By Shirley LaVigne-Ahern M.Ed ’86
The year is 1905. The American flag has 45 stars, Theodore Roosevelt begins his second term as President, The Institute of Musical Art, now the Julliard School is founded in NYC, Wilbur Wright makes aviation history flying the Wright Flyer III for 24 miles, and a sixteen year old boy becomes the seventy-second student to enroll at the newly established St. Michael’s (not yet a college), in Winooski, Vt. Unknown to Joseph, this would be the beginning of an experience that would influence his life’s career choice.

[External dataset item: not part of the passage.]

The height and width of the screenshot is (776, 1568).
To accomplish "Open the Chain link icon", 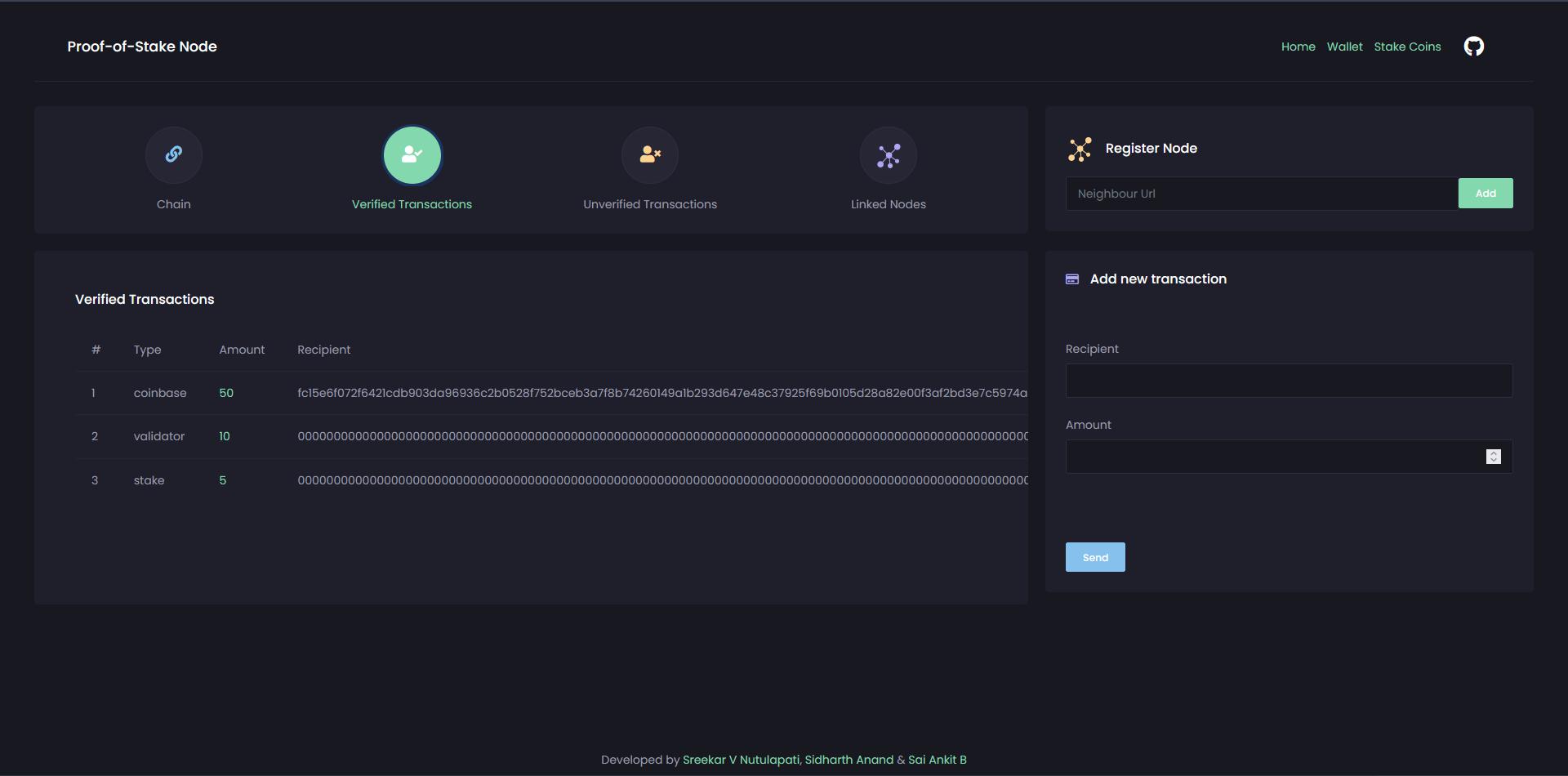I will click(173, 154).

Joseph Cyprien Bonhomme was born on January 29, 1889 in St. Camille de Wotton, Quebec, Canada. He spent his early years in his homeland, but in 1901 his family emigrated to Burlington, Vt. where his parents were seeking a better life for their children and his father in search of better employment to support his large family. The Bonhomme family lived in a deeply spiritual, but financially-challenged home. Hardships followed the family with their move to Burlington. At the age of 12 Joseph went to work to help support his family, but school attendance was compulsory until the age of 15 so he returned to school. Recognizing his son’s keen intellect and his potential for helping others, Joseph’s father asked if he would be interested in attending St. Michael’s school. Joseph jumped at the chance and at 16 he entered the school where he was enrolled in the commercial program, finishing his studies in 1906.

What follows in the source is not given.